Want me to prove it?
Add a rule that says “never use personal pronouns”. Feel free to make the rule as specific or general as you like. You can even ask the AI to help write the rule. And guess what?
AI will never respect the rule 100% of the time.
I don’t know about you, but a rule is always respected. Not some of the time….all the time.
If you can’t follow a simple rule all the time, why should i trust you follow a complex rule some of the time?
**Amazing!**
Honestely for my usecases the new inhouse composer model is amazing!
The fact that it runs so fast makes me a lot less distracted and much more productive.
That alone is already worth a lot of money. When it comes to the performance I am getting better or same quality as the other top of the line models.
I do think the agent view is useless for most people and the multi model function as well probably just to get people to burn more money.
In my opinion these are extra functions for a small part of the users.
Just keep focussing your own in house model, making it faster, better and more cost efficient. In my opinion that’s really the only thing cursor should do in order to win!
Good luck to the team!
Jonas
I don’t think that’s a realistic expectation even for humans. The rules aren’t for an LLM to adhere to all the time, it’s for providing a framework where I don’t have to type every granular instruction for boilerplate behaviors like unit tests and build commands.
That being said, I’ve just created an /init command using Claude Code’s prompt for it back in 1.0.3 if anyone’s curious about solvency.
Not realistic for humans? Poppycock. In fact, the person composing this message has completely composed the entire message without a single personal pronoun.

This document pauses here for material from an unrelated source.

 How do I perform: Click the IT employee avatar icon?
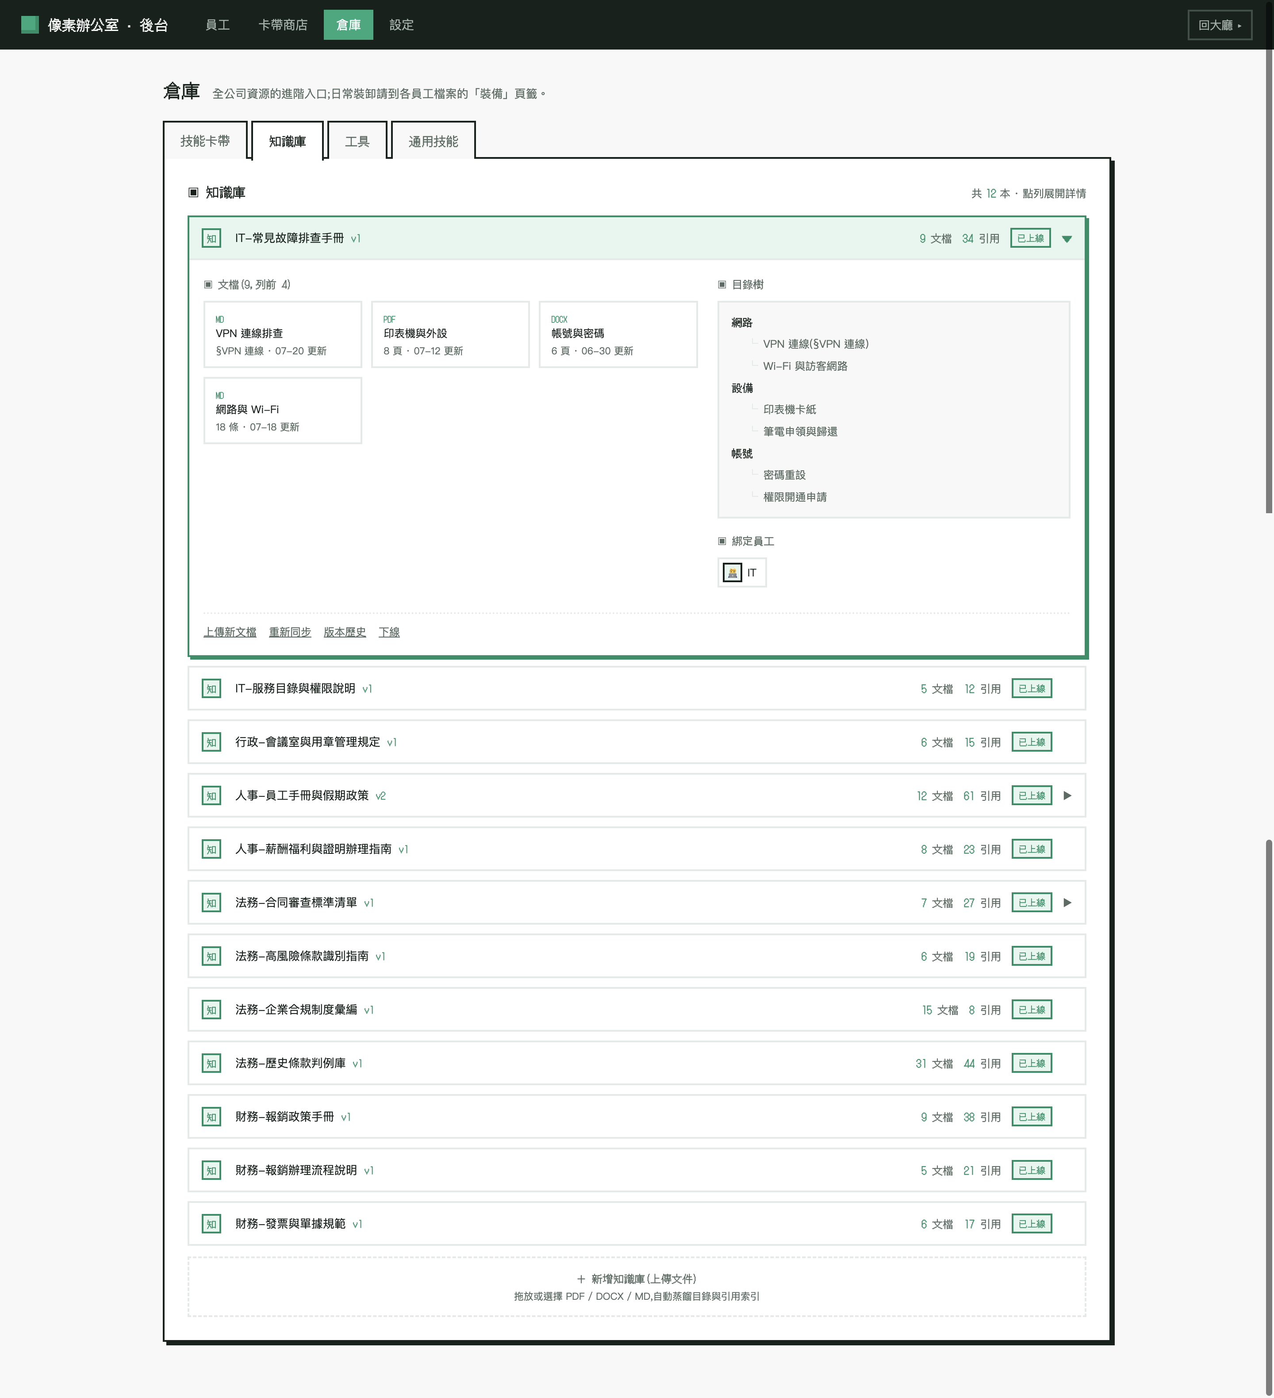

Information lends itself nicely to this directive, in fact. That’s a significant quality of information: it’s objectivity. Only in the introduction of personal bias, opinion, or subjectivity is a personal pronoun required.
Considering AI (insofar as a software engineer may interact with the technology) is constantly reporting about existing information related to finite DSLs…the presence of personal pronouns is remarkably superfluous to the exchange of information.
Not only that, the faux personification of a technology’s output is wasteful and harmful. There are plenty of examples searchable that point to this objective fact.
No more information need be shared about this shortcoming.
See? It is possible
BWAHAHAHA! Well I dont know both. lol. It should’ve been in English. lol. Wasted my credits!
They are LLM, not real general intelligence. They have not been trained to speak fluently without using pronouns, and its prioritizing valuable output while trying to adhere to the rules, it will break rules if it thinks they degrade the output too much, and try to correct your request intent. This is their trained behavior even if you don’t like it sometimes. I have made requests where I said something incorrect, but it correctly ASSUMED what I was trying to say. Yea, there is a risk there, but they are trained to try to understand what you are saying not take what you say verbatim. It’s a double edge sword, but it is what it is. Just be a lot more clear, and check their code. They will go against their assumptions of your intent, if you are more clear and direct. This is where rules can be helpful.
Understand the tool and figure out how to get the most of out it, or you can just wait around refraining form using it until its “perfect”. These models can obviously follow very complex rules, as long as they are in line with the samples they have been trained on. Talking in a non-human way is something these models were heavily NOT trained on. So sure, asking it to behave the exact opposite of its training will cause it to make mistakes… or you could just have the model trained on communicating clearly, solving problems, and programming, you know communicate clearly, solve your problems, and produce code.